Esta auto-interacción tiene que ser compensada por la energía xc pero desafortunadamente no es posible una cancelación exacta con funcionales xc locales y semilocales. Por lo tanto, una parte de esta contribución de energía no física permanece y empuja hacia arriba las energías de los estados ocupados. Si un estado no está ocupado, no contribuye a la densidad y, por lo tanto, no hay autointeracción para tales estados.

La brecha de banda separa los estados ocupados de los desocupados. Dado que los estados ocupados son más bajos en energía, esto implica una reducción de la brecha.

DFT se basa en dos teoremas importantes:

1. Hohenberg & Kohn: el potencial y la densidad están conectados por un mapa uno a uno

2. Kohn & Sham: siempre hay un sistema de referencia que no interactúa (mapa:$V_{xc}$: no interactuando$\leftrightarrow$problema que interactúa) que tiene la misma densidad que el que interactúa.

En pocas palabras: el potencial y la densidad del sistema que interactúa se pueden representar mediante un potencial/densidad que no interactúa.

Entonces, la DFT en sí misma es exacta en la densidad de carga del estado fundamental si se conoce la densidad exacta.$V_{xc}$. Normalmente,$V_{xc}$se toma por un sistema donde tenemos acceso a ambas soluciones: la que interactúa y la que no interactúa. El sistema de referencia más común es el gas de electrones homogéneos (que no interactúan).

A su pregunta: estrictamente hablando, las propiedades de transporte son propiedades de excitación. Por lo tanto, el ingeniero tiene razón en ese punto. Los valores propios de Kohn-Sham son el espectro propio del sistema de referencia que no interactúa y no el espectro del problema que interactúa (¡podrían ser totalmente diferentes)! Sorprendentemente, resultó que el espectro de Kohn-Sham está, en muchos casos, cerca del espectro de excitación. Sin embargo, la interpretación como un espectro de excitación no está justificada matemáticamente. Solo es válido para Hartree-Fock (ver el teorema de Koopman). Así que todo el asunto de "predecir" las brechas de banda dentro de DFT (optimizado$V_{xc}$) está empíricamente fundamentada.

Un comentario a PuZhang: por supuesto, uno puede mejorar$V_{xc}$'s, pero para interpretar los estados propios de Kohn-Sham como excitaciones y, por lo tanto, para derivar "bandas prohibidas", se debe proceder de una manera diferente. Durante la derivación de las ecuaciones de Kohn-Sham, se puede agregar una restricción que obligue a que los espectros de valores propios sean idénticos entre el sistema que interactúa y el que no interactúa.
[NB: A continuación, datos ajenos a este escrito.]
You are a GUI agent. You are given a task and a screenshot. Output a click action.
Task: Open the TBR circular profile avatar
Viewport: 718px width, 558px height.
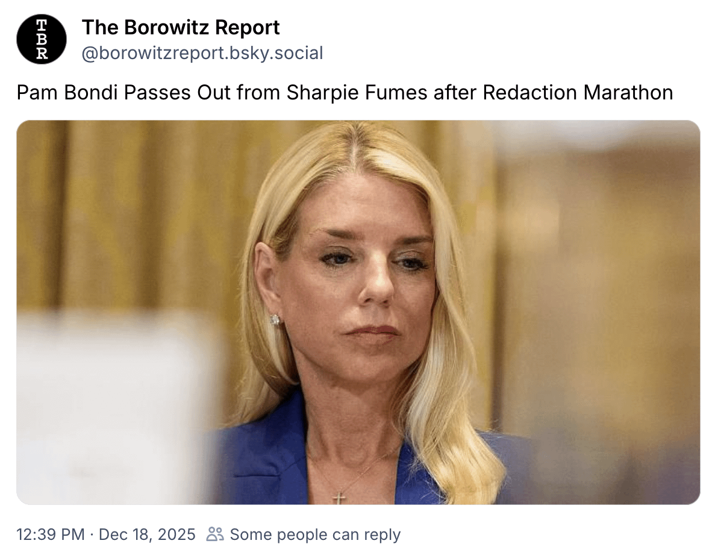pos(42,39)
Sin embargo, si uno todavía es capaz de encontrar una aproximación adecuada a$V_{xc}$en ese caso aún no se ha probado.

Todo lo mejor, Marc

DFT es exacto con respecto a las propiedades del estado fundamental. Sin embargo, la banda prohibida no es una propiedad del estado fundamental.

No estoy seguro de si esta simple explicación es correcta, pero la encuentro algo intuitiva: para hablar de una banda prohibida, o necesitas un electrón (al menos ficticio) en la banda de conducción, que por lo tanto está en un estado excitado, o necesita una perturbación, que levantaría un electrón y, por lo tanto, tampoco está dentro del estado fundamental.